**ROWS:**
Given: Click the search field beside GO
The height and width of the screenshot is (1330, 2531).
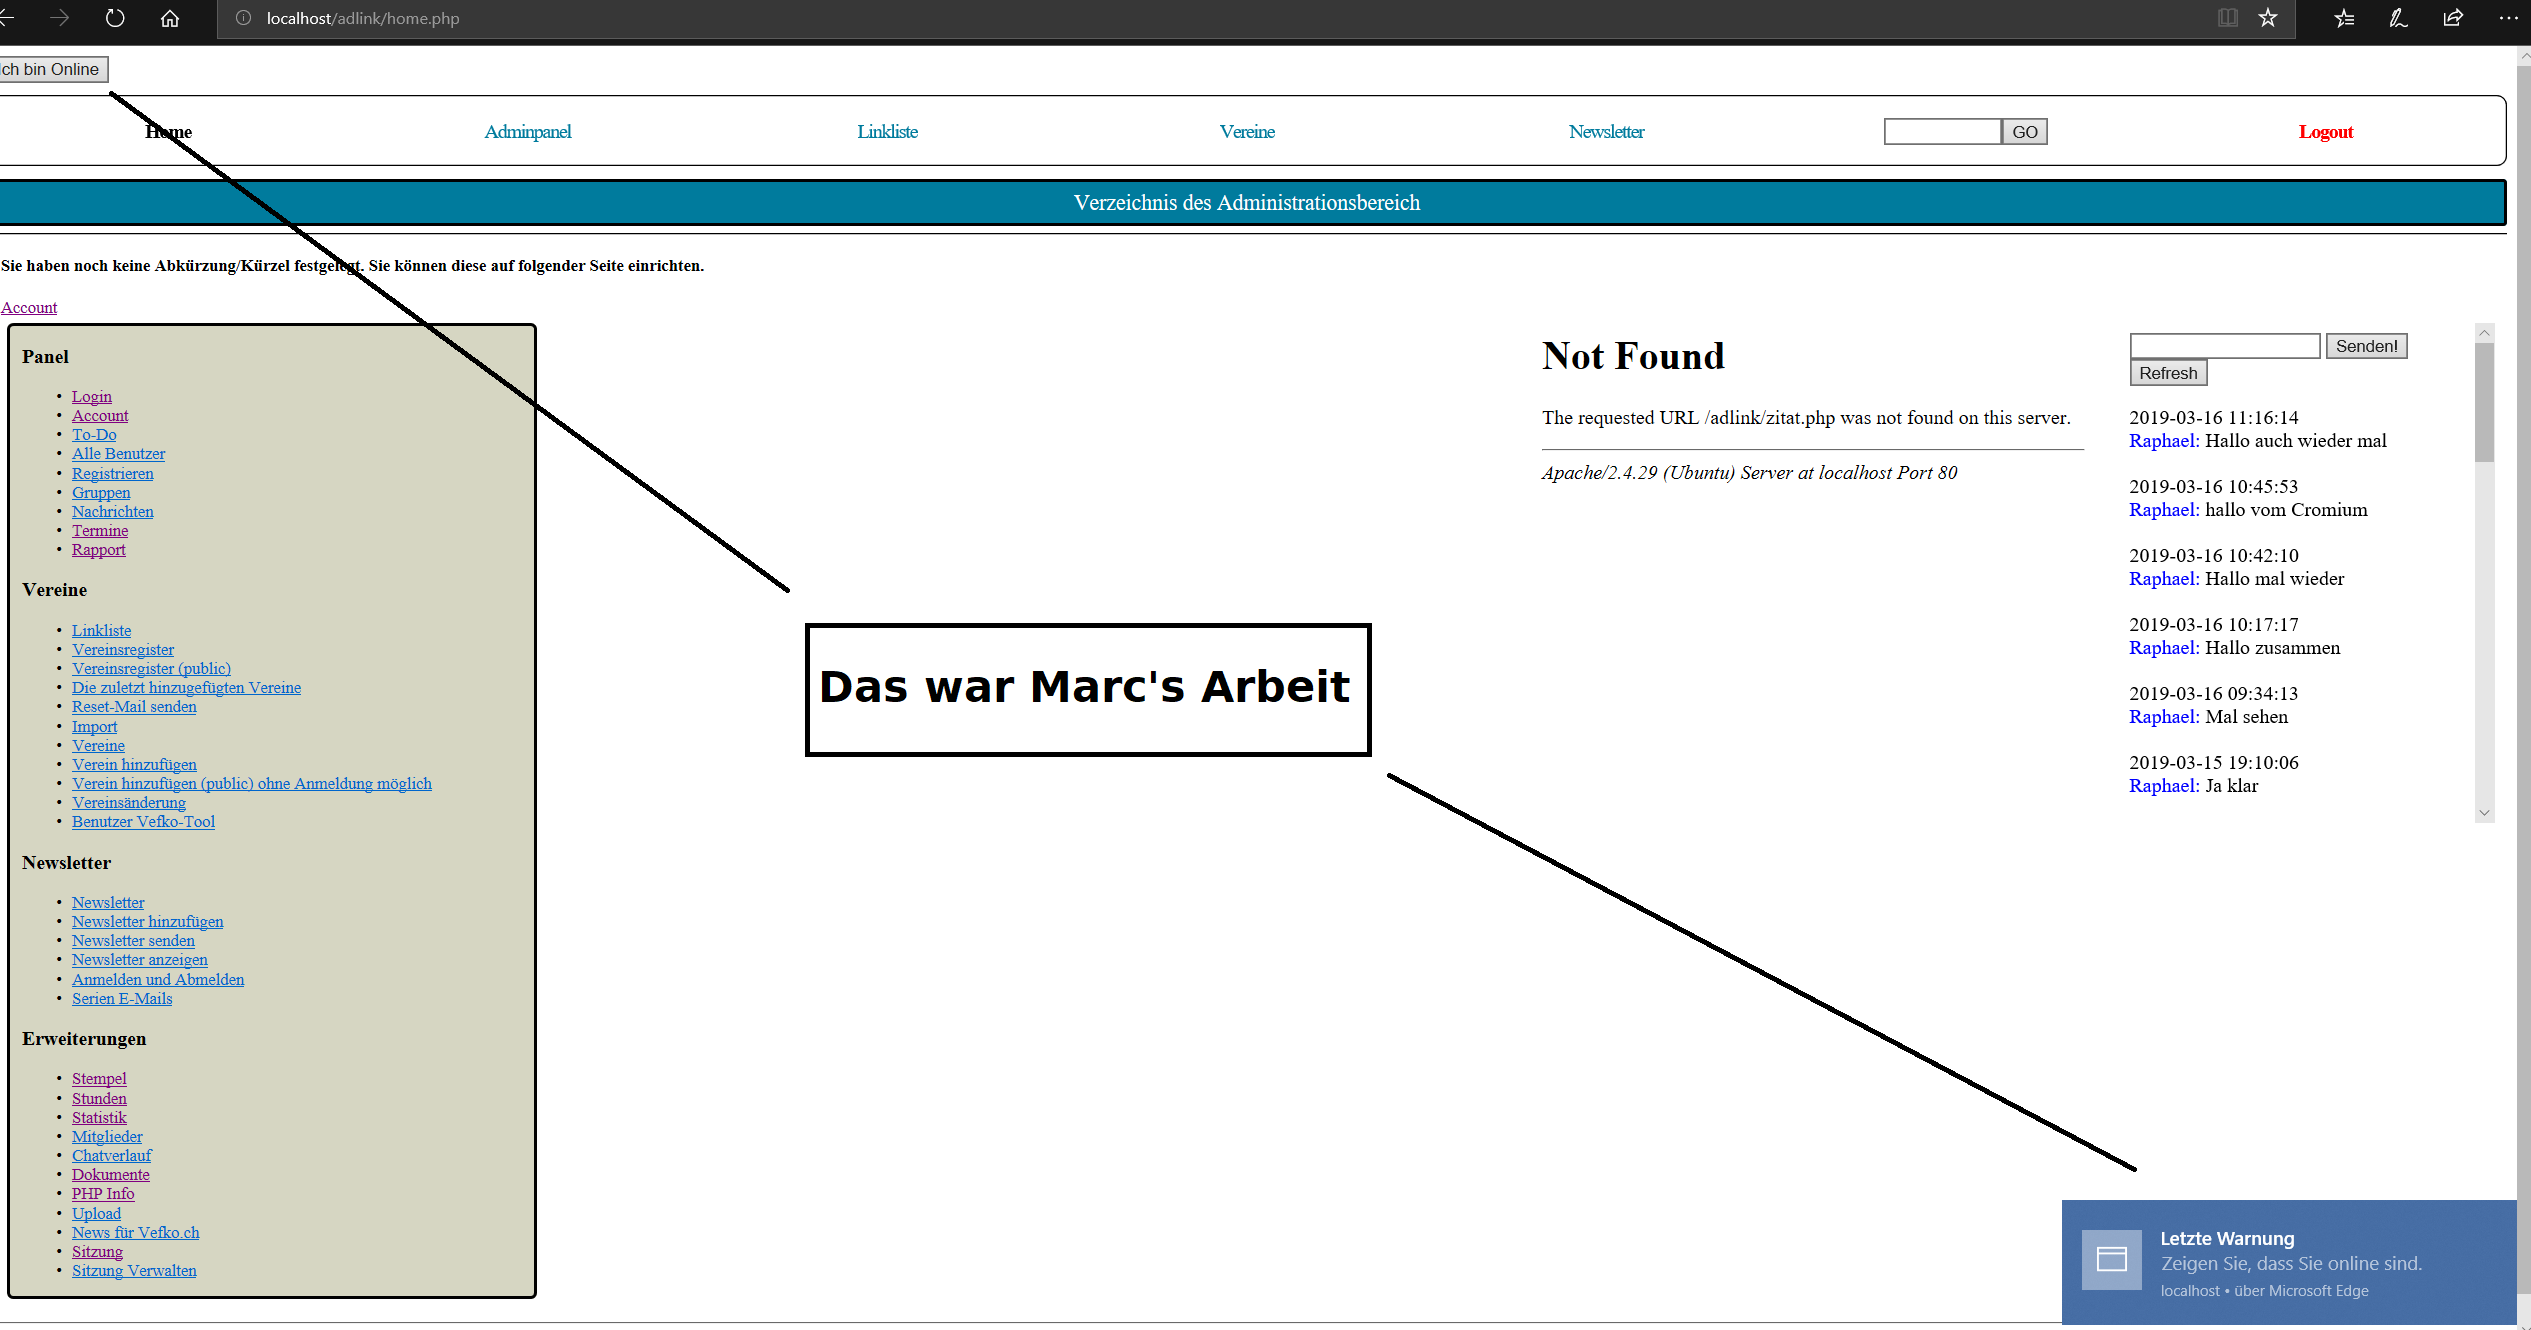Looking at the screenshot, I should coord(1941,132).
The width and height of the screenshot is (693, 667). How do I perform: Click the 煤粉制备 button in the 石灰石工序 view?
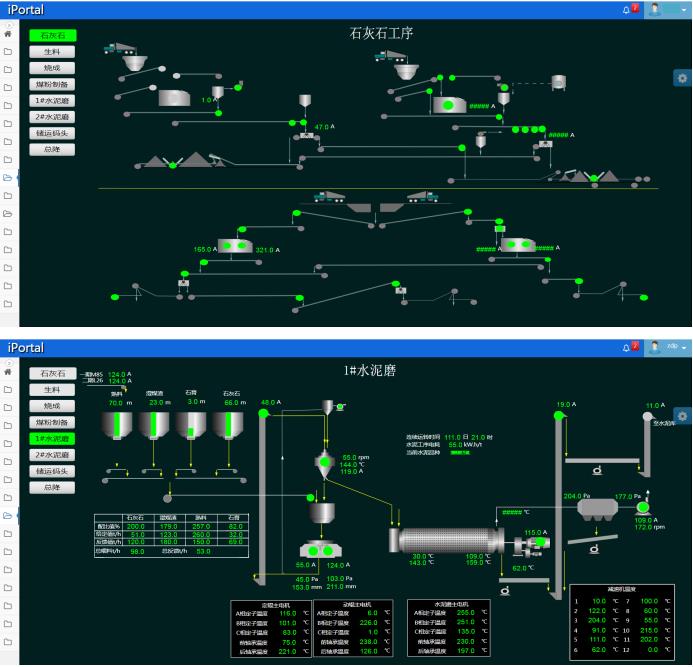pyautogui.click(x=52, y=85)
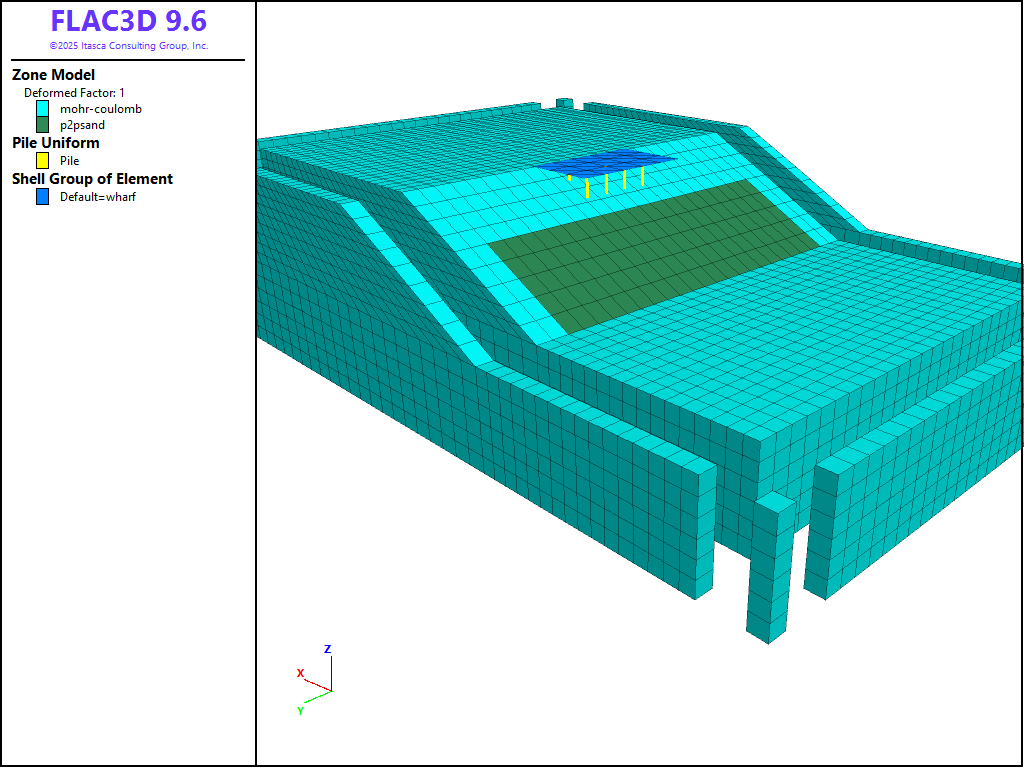Click the blue Z axis label on triad
Viewport: 1024px width, 768px height.
(327, 649)
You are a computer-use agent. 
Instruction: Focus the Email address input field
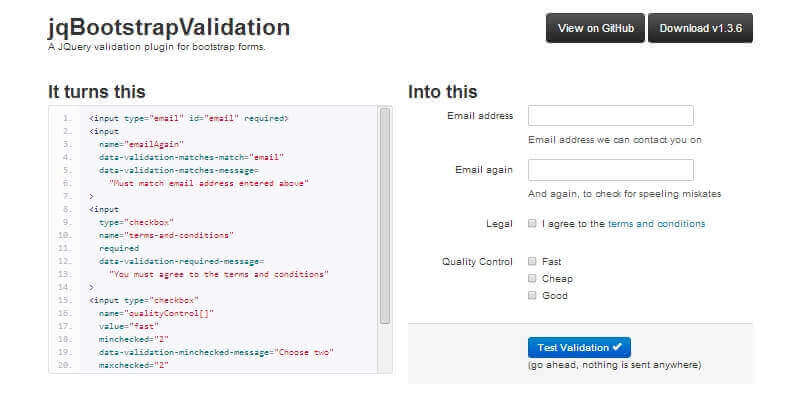610,116
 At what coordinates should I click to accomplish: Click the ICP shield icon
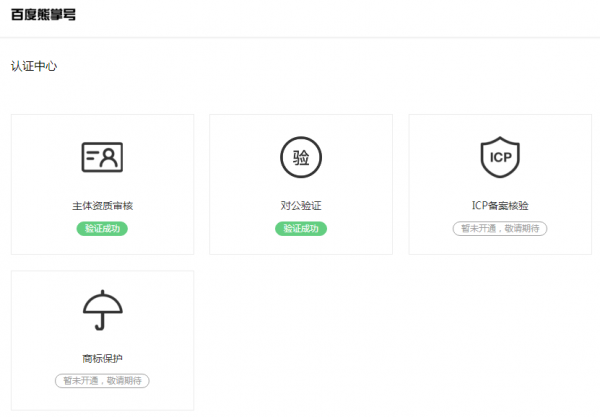point(500,157)
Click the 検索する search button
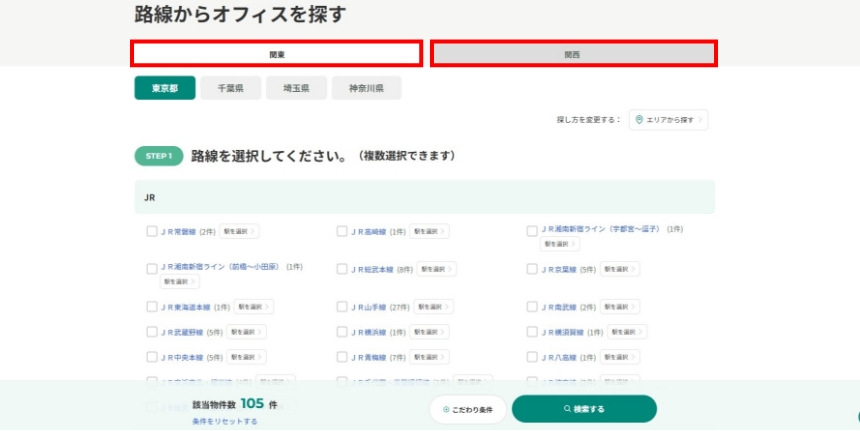The image size is (860, 431). coord(584,409)
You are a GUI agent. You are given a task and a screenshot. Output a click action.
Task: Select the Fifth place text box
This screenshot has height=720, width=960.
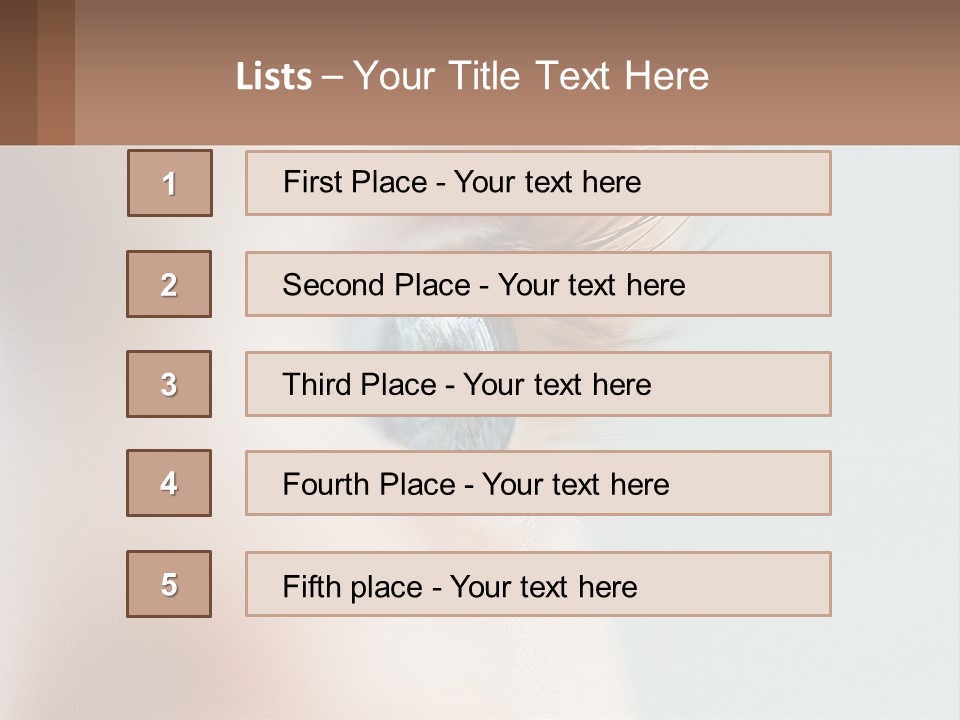click(538, 584)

**WRITTEN REQUEST:** Copy out every line of the entries above word for word, leaving out the pictures.

**OUTPUT OF THE TASK:**
Given: Click the search field beside GO
The height and width of the screenshot is (1330, 2531).
Looking at the screenshot, I should coord(1941,132).
The width and height of the screenshot is (693, 667). How do I perform: Click the 煤粉制备 button in the 石灰石工序 view?
pyautogui.click(x=52, y=85)
Click the blue Z axis label on triad
Viewport: 1024px width, 768px height.
(327, 649)
You are a computer-use agent. 
Instruction: Focus the Email address input field
610,116
 At what coordinates should I click to accomplish: Click the ICP shield icon
point(500,157)
Click the 検索する search button
The image size is (860, 431). coord(584,409)
You are a GUI agent. You are given a task and a screenshot. Output a click action.
Task: Select the Fifth place text box
This screenshot has height=720, width=960.
click(538, 584)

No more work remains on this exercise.